___ Dataset records ___

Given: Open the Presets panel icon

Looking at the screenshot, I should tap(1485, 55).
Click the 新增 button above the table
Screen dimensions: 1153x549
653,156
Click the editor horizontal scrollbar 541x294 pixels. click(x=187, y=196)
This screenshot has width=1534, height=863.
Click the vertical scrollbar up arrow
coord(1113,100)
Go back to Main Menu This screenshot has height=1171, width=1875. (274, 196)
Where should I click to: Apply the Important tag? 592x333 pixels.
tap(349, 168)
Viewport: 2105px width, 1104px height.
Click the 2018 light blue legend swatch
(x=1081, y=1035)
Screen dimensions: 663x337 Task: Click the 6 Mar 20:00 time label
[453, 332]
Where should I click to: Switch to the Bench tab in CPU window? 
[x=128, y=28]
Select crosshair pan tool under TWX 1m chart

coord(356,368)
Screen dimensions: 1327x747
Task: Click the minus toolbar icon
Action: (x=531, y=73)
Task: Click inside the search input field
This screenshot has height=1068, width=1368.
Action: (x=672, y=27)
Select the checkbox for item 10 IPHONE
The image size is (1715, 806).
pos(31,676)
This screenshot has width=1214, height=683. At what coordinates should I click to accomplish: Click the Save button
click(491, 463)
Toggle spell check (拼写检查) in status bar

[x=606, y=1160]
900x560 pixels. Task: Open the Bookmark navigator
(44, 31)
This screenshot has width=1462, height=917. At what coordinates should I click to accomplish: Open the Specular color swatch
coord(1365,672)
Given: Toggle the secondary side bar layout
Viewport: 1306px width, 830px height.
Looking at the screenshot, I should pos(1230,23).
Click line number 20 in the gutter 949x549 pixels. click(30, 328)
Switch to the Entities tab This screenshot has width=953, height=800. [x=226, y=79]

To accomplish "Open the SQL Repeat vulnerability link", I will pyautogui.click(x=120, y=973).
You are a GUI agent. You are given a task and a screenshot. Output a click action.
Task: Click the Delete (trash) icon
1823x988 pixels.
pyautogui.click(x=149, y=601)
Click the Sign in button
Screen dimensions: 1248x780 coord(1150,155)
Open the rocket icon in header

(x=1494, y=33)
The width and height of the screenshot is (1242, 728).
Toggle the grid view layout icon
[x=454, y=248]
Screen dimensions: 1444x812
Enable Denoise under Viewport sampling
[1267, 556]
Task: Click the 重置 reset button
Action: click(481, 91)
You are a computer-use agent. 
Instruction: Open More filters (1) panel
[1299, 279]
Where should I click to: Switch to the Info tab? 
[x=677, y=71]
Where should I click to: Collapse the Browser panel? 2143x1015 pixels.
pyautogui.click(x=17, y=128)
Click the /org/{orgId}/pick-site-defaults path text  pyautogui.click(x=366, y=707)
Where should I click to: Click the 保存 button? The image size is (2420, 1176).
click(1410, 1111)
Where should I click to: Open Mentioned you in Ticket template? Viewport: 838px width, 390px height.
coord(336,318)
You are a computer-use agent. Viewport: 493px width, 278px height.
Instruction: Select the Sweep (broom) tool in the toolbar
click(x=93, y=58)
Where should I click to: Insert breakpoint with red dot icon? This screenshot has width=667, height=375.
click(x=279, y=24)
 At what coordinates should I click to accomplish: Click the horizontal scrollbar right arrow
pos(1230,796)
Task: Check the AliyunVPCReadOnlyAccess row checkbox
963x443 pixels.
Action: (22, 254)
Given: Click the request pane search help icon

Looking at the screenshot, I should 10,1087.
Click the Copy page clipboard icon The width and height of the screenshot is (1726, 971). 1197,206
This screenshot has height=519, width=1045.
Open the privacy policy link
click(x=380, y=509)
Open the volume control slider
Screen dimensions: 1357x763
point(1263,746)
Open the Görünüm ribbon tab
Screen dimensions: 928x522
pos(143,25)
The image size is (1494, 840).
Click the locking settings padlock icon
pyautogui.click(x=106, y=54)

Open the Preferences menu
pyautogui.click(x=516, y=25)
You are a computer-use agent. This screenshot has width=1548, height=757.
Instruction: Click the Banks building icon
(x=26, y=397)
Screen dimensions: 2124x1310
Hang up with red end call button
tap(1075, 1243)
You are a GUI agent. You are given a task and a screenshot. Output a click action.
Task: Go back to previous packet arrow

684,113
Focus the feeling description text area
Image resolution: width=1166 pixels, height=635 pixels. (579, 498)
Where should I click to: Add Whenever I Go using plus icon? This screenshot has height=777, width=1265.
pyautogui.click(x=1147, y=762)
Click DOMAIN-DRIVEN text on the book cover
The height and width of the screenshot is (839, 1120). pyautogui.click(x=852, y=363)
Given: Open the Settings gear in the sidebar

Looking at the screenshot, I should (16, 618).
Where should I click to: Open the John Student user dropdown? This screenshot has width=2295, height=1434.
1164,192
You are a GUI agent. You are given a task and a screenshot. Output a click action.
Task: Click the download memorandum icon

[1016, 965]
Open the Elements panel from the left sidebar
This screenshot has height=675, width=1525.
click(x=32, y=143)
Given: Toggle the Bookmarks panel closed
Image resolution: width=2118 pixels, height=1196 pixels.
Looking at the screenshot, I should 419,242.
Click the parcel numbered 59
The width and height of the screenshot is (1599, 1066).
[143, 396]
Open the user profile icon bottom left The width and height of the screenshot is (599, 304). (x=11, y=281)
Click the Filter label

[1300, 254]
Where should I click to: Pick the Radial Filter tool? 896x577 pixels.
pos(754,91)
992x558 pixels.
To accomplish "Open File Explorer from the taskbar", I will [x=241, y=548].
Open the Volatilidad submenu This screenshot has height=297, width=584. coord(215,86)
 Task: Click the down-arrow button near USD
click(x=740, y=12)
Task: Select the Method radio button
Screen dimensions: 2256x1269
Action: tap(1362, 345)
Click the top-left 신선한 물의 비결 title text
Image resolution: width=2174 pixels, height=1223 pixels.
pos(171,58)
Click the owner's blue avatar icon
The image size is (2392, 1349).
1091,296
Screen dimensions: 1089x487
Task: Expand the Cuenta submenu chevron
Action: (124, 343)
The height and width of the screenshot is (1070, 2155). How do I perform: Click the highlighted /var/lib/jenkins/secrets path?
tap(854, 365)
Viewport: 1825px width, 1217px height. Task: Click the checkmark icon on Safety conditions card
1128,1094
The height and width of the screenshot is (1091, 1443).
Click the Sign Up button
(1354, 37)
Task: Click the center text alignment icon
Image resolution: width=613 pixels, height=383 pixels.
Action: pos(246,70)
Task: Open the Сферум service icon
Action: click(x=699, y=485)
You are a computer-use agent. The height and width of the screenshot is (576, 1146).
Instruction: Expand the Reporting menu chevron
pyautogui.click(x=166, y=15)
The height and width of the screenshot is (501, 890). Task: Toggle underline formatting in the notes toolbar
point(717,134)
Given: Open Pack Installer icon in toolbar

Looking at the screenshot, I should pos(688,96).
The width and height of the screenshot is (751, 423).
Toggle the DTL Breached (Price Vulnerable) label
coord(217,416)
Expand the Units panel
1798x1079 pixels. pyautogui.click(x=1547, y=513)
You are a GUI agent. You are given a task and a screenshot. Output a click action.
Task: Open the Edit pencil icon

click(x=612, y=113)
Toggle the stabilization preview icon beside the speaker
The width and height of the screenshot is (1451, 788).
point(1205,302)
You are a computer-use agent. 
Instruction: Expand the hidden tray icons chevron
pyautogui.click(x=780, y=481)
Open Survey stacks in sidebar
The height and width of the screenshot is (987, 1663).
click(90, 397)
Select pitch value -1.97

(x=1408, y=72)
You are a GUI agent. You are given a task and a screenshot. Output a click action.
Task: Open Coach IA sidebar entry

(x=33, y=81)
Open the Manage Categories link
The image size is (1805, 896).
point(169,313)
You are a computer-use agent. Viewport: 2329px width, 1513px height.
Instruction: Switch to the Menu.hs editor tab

___

#### [Task directions]
If a line contains the word "computer", it counts; say how many such lines the records hold, and give only that number.

#### [Exercise result]
6